The most important component of the investor plan is “valuation.” Valuation is defined by a company’s ability to generate cash flow in the future. It is more of an art than a science, particularly early in the life of a business, so valuation is often subject to great latitude and negotiation. This is particularly applicable to businesses that have yet to create any revenue or profits to speak of. The entrepreneur must recognize that the key to valuation is focusing on the future.
Here’s the trick, though.
The entrepreneur should always attempt to work on valuation with potential investors. The risk of “getting it wrong,” valuing the company too high or too low by proceeding unilaterally is too significant to overlook. A valuation that is too low could be costly for the company. A valuation that is too high can end potential investors’ interest on the spot. Rather than leading with a proposed valuation, the entrepreneur should collect information relevant to valuation and present that in a constructive manner.

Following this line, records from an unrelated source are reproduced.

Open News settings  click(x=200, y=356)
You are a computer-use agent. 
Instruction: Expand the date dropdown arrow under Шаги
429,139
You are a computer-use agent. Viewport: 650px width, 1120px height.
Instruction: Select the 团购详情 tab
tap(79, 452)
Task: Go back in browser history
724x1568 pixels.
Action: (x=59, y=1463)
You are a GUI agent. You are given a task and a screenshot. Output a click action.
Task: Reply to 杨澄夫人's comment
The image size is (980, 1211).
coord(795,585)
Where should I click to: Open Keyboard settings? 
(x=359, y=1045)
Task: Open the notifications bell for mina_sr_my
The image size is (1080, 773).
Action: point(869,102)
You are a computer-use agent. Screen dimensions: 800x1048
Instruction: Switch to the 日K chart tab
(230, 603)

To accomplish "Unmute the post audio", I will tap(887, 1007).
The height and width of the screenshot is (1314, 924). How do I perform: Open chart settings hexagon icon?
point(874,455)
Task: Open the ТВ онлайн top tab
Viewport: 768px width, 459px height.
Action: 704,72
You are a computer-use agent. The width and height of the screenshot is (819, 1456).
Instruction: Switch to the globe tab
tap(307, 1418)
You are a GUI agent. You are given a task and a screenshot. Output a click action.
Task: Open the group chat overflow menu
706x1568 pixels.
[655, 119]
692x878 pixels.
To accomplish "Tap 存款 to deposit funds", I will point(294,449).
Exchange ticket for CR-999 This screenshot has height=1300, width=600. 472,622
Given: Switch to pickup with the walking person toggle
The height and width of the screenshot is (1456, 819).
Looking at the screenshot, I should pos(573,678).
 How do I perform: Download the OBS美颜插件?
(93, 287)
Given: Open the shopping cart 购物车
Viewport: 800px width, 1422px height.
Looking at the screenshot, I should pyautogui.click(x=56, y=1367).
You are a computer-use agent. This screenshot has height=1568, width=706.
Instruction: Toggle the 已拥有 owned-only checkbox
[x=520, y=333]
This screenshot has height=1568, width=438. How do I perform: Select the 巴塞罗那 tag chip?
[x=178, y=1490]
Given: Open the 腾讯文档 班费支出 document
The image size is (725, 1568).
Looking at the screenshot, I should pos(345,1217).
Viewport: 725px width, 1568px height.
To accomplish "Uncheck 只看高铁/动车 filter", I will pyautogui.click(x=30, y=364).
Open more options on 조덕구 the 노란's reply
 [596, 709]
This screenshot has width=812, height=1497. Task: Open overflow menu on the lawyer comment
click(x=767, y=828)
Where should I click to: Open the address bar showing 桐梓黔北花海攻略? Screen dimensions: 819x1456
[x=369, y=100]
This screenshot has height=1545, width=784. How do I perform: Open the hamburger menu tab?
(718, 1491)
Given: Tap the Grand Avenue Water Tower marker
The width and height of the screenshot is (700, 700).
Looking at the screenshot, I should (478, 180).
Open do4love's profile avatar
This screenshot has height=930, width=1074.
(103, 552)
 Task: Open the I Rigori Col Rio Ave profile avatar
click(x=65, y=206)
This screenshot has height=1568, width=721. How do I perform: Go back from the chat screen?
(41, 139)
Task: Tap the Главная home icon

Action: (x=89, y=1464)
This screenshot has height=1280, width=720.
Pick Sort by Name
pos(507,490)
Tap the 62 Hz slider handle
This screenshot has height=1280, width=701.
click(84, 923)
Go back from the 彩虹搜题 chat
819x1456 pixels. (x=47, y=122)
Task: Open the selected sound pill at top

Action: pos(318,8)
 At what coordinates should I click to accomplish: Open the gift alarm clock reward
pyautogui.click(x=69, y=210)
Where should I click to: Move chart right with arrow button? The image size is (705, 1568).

The entrepreneur should begin the valuation process by finding out how much similar companies in the same niche and geographic area are worth. Information regarding sales of businesses in the entrepreneur’s industry are readily available on business web sites. Accountants and lawyers can also provide advice about market rates for comparable companies. They can further assist with the countless valuation methods used, ranging from multiplier methods to discounted cash flow methods to virtual CEO methods.
There are pros and cons to all of these, and an advisory board can assist the entrepreneur in determining which valuation method would be most applicable to the needs of the venture.